_Task_
Below are entries. Reproduce exactly the lines between the line holding "Image resolution: width=900" and the line holding "Task: Click the 温馨提示 heading", inclusive, and only those.

_Data to process_
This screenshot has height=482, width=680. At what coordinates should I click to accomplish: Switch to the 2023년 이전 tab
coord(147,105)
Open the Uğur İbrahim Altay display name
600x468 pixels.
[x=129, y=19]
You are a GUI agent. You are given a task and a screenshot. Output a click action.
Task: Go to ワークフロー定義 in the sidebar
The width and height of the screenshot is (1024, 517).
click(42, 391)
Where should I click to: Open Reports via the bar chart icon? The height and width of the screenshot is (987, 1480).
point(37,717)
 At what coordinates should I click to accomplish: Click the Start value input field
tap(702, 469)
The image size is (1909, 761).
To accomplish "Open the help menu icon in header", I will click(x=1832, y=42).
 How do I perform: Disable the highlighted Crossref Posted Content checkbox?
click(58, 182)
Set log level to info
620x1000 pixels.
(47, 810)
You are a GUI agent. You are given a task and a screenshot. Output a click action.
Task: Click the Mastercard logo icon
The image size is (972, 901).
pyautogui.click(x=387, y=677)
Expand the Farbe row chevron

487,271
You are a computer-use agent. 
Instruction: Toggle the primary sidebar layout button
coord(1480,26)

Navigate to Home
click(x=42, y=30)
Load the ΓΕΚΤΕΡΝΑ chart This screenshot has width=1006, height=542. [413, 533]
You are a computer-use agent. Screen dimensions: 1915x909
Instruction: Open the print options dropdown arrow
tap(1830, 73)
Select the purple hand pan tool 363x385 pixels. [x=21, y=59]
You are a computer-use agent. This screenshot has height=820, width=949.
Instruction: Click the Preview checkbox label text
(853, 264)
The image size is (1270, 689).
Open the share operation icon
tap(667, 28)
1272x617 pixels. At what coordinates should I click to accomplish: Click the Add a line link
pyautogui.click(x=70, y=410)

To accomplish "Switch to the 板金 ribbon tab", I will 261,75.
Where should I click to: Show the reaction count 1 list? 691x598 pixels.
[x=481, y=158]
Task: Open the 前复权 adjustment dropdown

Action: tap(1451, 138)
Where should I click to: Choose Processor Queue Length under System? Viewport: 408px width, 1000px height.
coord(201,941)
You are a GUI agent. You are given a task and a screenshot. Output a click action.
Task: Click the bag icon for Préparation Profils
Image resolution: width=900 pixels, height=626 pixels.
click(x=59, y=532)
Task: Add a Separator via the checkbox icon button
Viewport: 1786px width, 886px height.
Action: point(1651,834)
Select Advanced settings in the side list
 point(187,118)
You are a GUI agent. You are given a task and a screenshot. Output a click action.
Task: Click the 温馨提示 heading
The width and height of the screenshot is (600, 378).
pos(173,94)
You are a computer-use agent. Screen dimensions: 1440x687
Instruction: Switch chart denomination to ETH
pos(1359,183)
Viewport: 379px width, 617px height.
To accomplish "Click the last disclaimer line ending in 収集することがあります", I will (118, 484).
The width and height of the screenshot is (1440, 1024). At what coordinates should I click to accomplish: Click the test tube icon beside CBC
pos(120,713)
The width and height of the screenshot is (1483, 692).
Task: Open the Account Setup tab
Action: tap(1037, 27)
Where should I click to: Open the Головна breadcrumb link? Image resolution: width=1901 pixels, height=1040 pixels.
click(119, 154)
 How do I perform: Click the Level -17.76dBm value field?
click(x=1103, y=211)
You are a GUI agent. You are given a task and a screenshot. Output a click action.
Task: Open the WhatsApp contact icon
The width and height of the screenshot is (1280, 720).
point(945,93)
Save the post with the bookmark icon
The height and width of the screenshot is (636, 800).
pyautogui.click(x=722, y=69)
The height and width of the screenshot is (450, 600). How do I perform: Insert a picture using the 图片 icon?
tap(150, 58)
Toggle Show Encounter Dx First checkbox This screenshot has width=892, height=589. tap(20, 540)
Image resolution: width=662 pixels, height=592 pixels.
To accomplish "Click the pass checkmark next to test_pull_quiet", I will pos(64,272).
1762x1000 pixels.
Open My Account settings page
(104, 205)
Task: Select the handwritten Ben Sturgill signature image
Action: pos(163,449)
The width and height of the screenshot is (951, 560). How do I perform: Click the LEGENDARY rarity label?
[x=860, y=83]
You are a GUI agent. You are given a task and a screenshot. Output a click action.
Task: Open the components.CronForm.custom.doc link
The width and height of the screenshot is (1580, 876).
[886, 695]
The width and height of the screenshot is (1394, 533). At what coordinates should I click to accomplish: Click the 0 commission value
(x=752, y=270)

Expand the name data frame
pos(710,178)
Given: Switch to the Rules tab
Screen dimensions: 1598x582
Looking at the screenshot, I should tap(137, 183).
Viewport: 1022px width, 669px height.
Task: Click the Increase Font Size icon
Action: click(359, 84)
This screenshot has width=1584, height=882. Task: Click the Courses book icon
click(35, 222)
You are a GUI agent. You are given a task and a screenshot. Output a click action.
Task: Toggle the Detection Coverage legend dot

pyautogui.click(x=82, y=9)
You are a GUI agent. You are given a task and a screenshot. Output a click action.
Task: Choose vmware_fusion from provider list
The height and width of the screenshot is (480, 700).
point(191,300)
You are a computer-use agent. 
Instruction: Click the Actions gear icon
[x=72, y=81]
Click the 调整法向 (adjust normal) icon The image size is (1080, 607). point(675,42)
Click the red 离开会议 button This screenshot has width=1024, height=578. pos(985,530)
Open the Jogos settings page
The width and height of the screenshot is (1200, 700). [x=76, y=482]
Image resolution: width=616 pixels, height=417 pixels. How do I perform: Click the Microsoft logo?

_Response to this exercise_
Image resolution: width=900 pixels, height=626 pixels.
click(x=59, y=532)
Task: Add a Separator via the checkbox icon button
Viewport: 1786px width, 886px height.
Action: point(1651,834)
Select Advanced settings in the side list
 point(187,118)
You are a GUI agent. You are given a task and a screenshot. Output a click action.
Task: Click the 温馨提示 heading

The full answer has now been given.